── Records for the exercise

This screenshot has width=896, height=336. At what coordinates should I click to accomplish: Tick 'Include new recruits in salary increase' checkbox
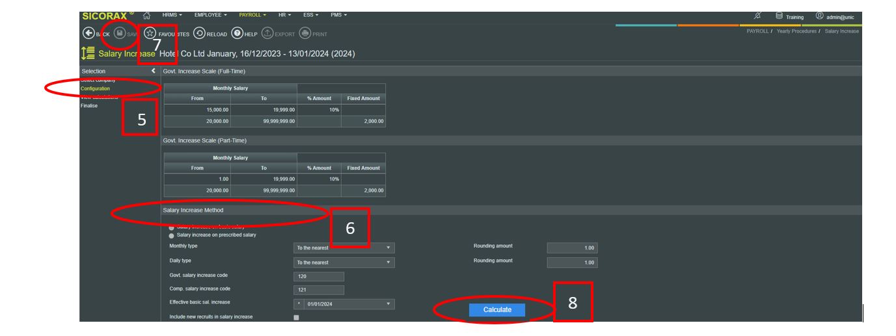(x=297, y=317)
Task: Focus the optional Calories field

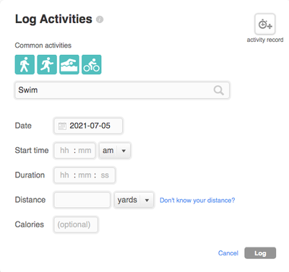Action: coord(76,224)
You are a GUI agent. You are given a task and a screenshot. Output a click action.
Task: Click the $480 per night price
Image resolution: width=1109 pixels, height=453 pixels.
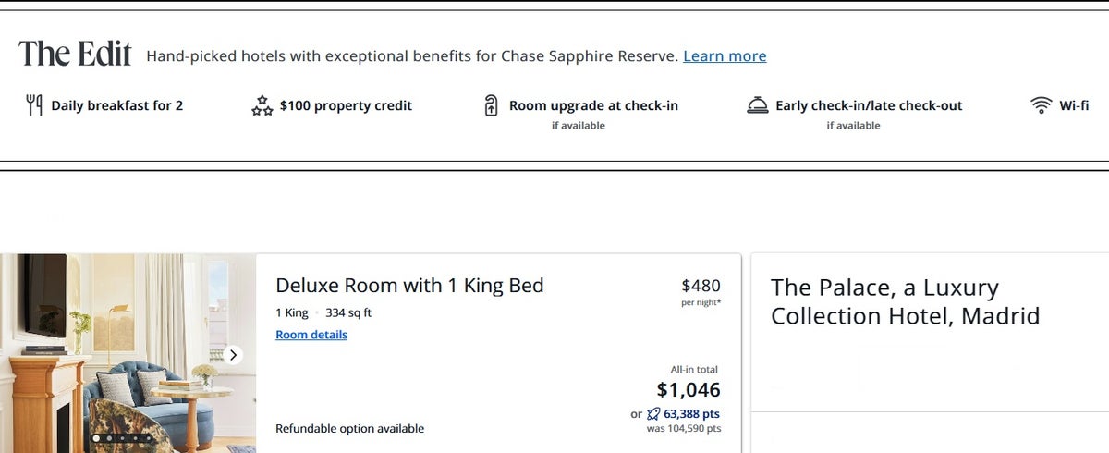click(701, 287)
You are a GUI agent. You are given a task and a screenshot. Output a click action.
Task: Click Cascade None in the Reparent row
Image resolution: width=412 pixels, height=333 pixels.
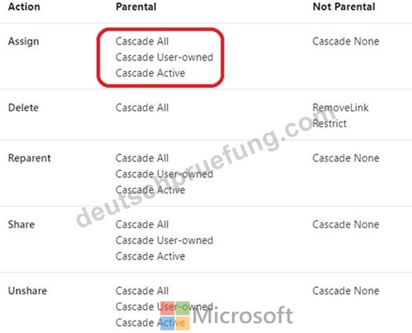(x=346, y=158)

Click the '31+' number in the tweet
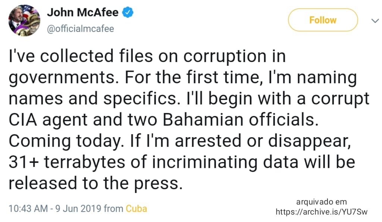(24, 162)
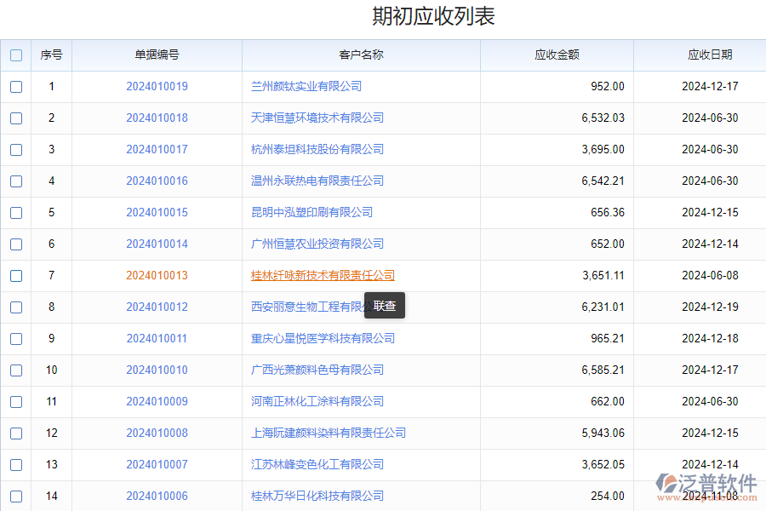The height and width of the screenshot is (511, 766).
Task: Open customer 上海阮建颜料染料有限责任公司
Action: pos(329,433)
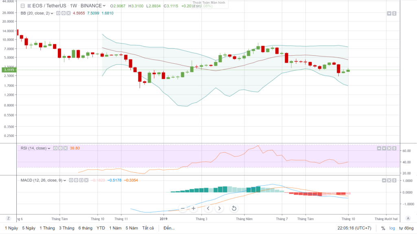Expand the EOS / TetherUS symbol dropdown
Screen dimensions: 417x234
click(104, 6)
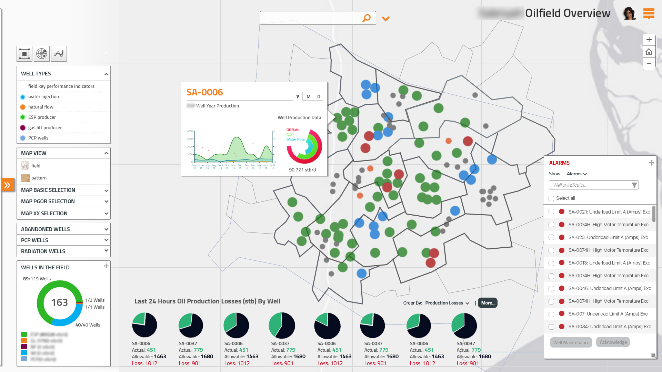Screen dimensions: 662x372
Task: Reset map to home view
Action: pyautogui.click(x=649, y=52)
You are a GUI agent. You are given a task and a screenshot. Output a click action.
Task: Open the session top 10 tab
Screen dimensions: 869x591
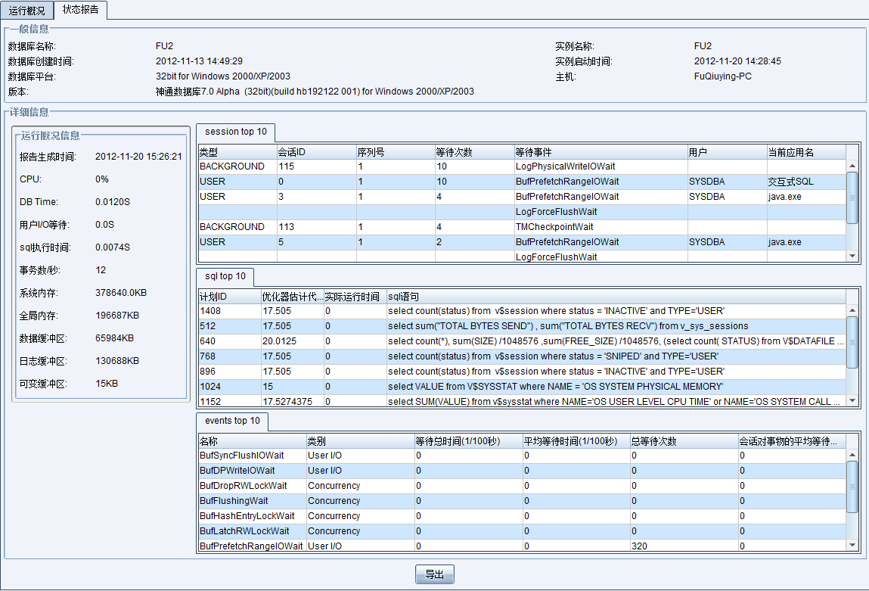(235, 132)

────

◆ What you will do:
Reproduce all of the lines above exactly, and leave the pictures out of your answer.

◆ Exercise output:
This screenshot has width=896, height=336. At what coordinates should I click to accomplish: Tick 'Include new recruits in salary increase' checkbox
(x=297, y=317)
Task: Focus the optional Calories field

Action: coord(76,224)
You are a GUI agent. You are given a task and a screenshot. Output a click action.
Task: Click the $480 per night price
Image resolution: width=1109 pixels, height=453 pixels.
click(701, 287)
You are a GUI agent. You are given a task and a screenshot. Output a click action.
Task: Click Cascade None in the Reparent row
Image resolution: width=412 pixels, height=333 pixels.
(x=346, y=158)

Click the '31+' number in the tweet
(24, 162)
The height and width of the screenshot is (511, 766).
Task: Open customer 上海阮建颜料染料有限责任公司
Action: pos(329,433)
Expand the EOS / TetherUS symbol dropdown
Screen dimensions: 417x234
click(104, 6)
Screen dimensions: 662x372
Task: Reset map to home view
Action: pyautogui.click(x=649, y=52)
You are a GUI agent. You are given a task and a screenshot. Output a click action.
Task: Open the session top 10 tab
Screen dimensions: 869x591
(235, 132)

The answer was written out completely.